## Begin Data listing

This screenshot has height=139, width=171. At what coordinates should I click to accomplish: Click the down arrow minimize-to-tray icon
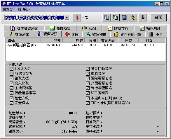coord(143,18)
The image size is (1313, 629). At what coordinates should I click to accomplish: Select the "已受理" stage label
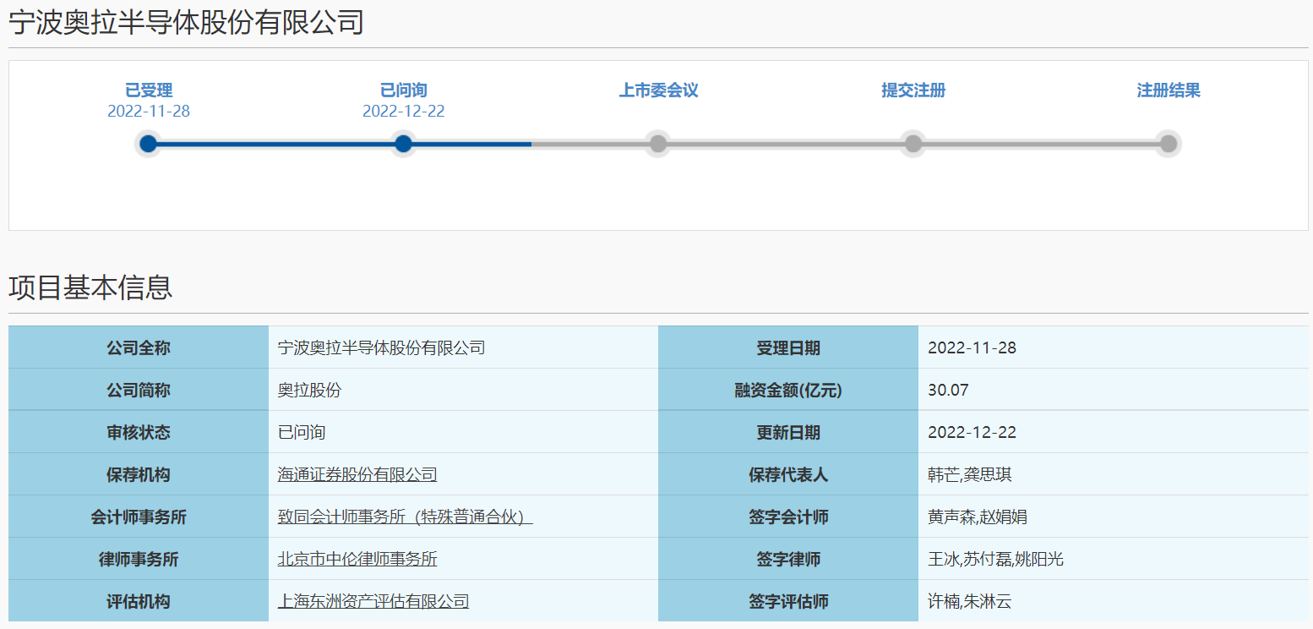click(x=149, y=90)
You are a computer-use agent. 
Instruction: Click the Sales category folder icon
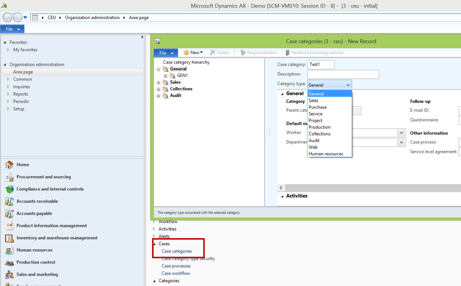click(x=166, y=82)
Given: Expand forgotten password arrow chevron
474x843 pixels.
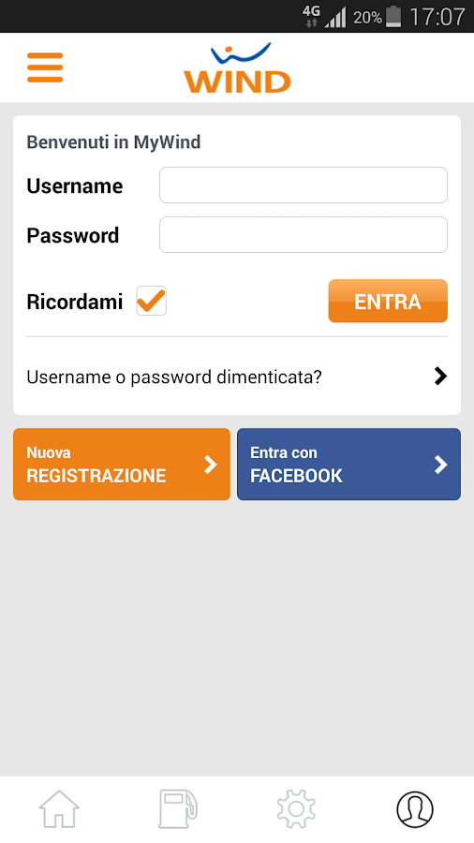Looking at the screenshot, I should point(440,377).
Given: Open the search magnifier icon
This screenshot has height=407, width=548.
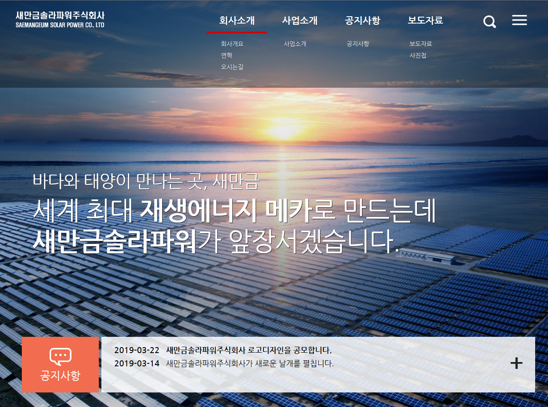Looking at the screenshot, I should point(489,21).
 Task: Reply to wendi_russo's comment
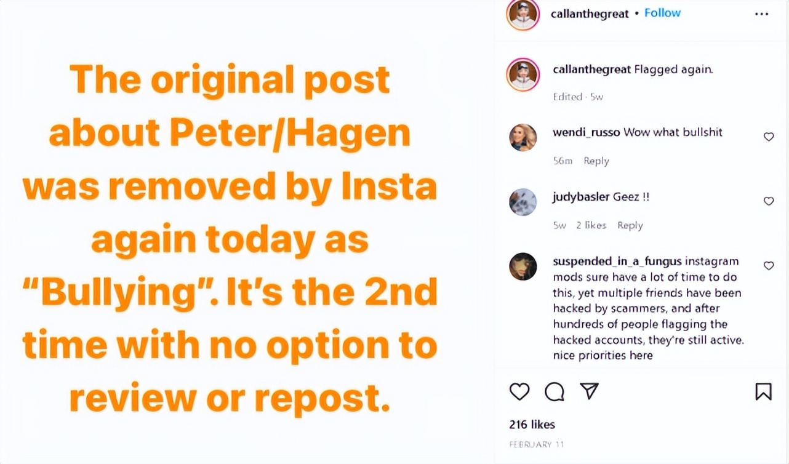pyautogui.click(x=596, y=161)
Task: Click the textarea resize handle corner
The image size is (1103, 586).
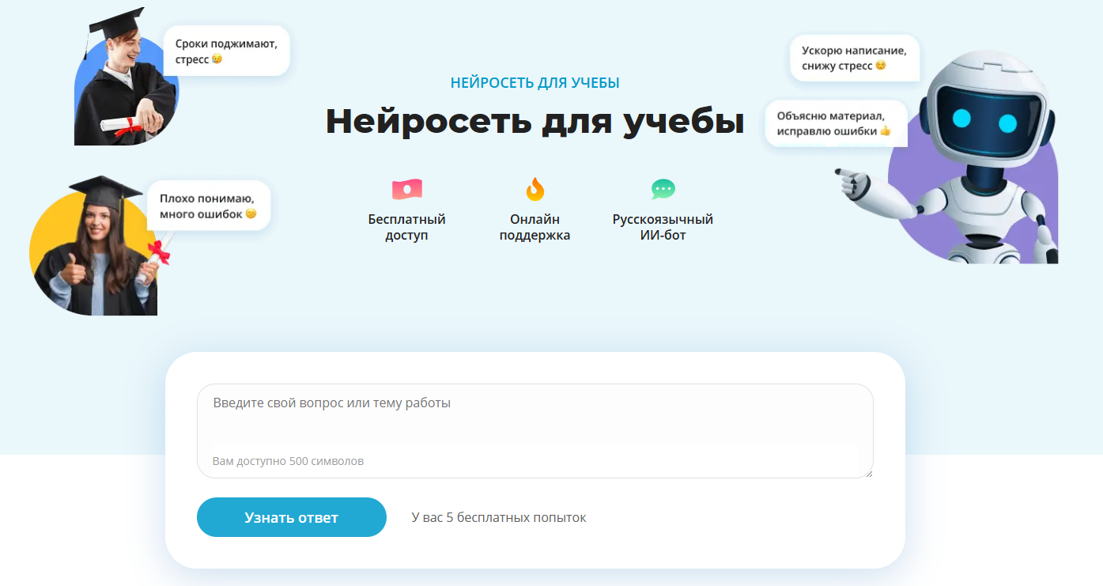Action: click(x=868, y=473)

## End Data listing

Rewrite the items from the line containing "The image size is (1313, 629)." to the line containing "click(x=166, y=82)", shifting every coordinate in the answers by 140 while keeping the requests unchanged. Leave out the pictures.

• [Answer to the problem]:
The image size is (1313, 629). At what coordinates should I click to accomplish: Select the "已受理" stage label
click(x=289, y=230)
You are a computer-use agent. 
Instruction: Click the Sales category folder icon
click(x=306, y=222)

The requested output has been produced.